Well, as we have seen pretty clearly, Trump takes his own counsel. He gets advice — sometimes he listens to it — but often he disregards it and consistently he has been publicly skeptical of negotiations. He also seems to want to be in the middle of every story. And Trump doesn’t like a negotiation to which he’s not a party, and he may be being cut out of the North Korea conversation in a way he finds unacceptable.

Look at the Iran nuclear deal. Secretary Tillerson and James Mattis again, they want Trump to stick with it. Trump seems inclined to decertify it. I mean, it’s a huge issue and if you’re at the level of Tillerson or Mattis you either learn to agree or you resign, laying out your values for the world to see. What does it tell us that neither of these men seem inclined to resign?

Well, again the history of this unique period in American politics will be written not this year. So we don’t exactly know what’s in there yet. For now, there are many people who believe that Mattis and Tillerson are there because they have made a decision to remain in these positions and to try to shape and curb Donald Trump as long as possible. Is this really a sort of public service mission, suicide mission if you will? Tom Wright, from Brookings [Institute], who’s a very smart observer, said to me for this article that he thinks people like Mattis and Tillerson are maybe the first time in history that advisers have gone into an administration to constrain or to stop the president rather than to enable him.

Have you seen “Darkest Hour” yet? It’s the story of Winston Churchill on the eve of Great Britain taking on the Third Reich.

No, I haven’t, but I heard it’s terrific.

What’ll strike you is that it’s two hours of classic statesmanship. And I was just wondering for a political journalist and writer like yourself, Susan, what is it like to be writing not about a Churchillian-type character but something that looks more like “Alice in Wonderland, Through the Looking Glass” — kind of surreal.

You know, every morning we wake up and there is a sense of, “Pinch yourself can you believe some of the sentences that we’re writing?” You know, the parable of the naked emperor sometimes arises when you think about these tweets and this very unpresidential behavior by Donald Trump. And do we become so accustomed to it that we forget at times to point out that there’s sort of this big naked guy in the room.

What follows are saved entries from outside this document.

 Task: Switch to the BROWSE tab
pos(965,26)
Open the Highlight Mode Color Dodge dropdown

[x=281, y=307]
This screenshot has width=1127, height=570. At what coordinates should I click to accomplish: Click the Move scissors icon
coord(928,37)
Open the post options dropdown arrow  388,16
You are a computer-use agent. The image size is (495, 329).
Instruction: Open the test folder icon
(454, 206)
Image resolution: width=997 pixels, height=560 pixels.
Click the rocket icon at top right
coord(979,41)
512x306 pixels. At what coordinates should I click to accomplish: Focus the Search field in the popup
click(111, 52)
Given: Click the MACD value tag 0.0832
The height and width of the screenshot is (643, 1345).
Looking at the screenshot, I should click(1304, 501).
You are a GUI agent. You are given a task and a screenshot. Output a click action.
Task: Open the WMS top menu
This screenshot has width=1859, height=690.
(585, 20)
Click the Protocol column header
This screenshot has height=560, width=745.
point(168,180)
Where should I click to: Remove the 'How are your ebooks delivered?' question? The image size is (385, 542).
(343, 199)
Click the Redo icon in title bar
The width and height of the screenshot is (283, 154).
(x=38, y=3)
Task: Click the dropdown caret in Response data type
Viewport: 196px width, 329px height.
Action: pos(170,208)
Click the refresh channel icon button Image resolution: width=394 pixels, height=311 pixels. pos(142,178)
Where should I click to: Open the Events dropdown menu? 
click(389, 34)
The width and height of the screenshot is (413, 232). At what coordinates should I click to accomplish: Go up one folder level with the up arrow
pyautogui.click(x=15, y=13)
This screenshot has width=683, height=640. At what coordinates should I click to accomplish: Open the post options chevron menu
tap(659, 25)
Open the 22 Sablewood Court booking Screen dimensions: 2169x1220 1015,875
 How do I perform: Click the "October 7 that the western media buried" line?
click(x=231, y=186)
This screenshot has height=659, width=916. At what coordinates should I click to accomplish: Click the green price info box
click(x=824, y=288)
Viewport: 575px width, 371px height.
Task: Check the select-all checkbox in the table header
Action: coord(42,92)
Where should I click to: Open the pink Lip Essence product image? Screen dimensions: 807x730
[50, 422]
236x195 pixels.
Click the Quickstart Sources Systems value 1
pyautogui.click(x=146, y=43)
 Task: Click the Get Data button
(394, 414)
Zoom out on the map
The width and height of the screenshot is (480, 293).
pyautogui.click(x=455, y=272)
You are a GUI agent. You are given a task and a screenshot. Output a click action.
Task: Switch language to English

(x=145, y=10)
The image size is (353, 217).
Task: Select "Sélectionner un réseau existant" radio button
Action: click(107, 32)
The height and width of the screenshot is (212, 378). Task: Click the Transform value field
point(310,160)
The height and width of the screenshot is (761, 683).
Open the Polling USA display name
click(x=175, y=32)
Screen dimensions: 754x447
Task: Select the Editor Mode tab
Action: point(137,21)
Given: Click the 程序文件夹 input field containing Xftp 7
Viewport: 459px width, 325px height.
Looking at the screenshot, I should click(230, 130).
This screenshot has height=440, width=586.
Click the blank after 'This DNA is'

Give us a little advice for the coming year, Susan. The tweets are dramatic, they’re made for TV practically and they’re distracting. What should we really be paying attention to?

Look, I do believe you have to pay attention to the tweets. This is unfiltered access to the id of the president of the United States. And as he’s shown in his policy decisions and willingness to overrule his advisers you better pay attention to what he thinks. Of course it’s an erratic and unpredictable guide. But I think anybody who thinks Donald Trump is going to change his ways and become suddenly more presidential in a conventional sense, is crazy.

This interview was condensed and edited for clarity.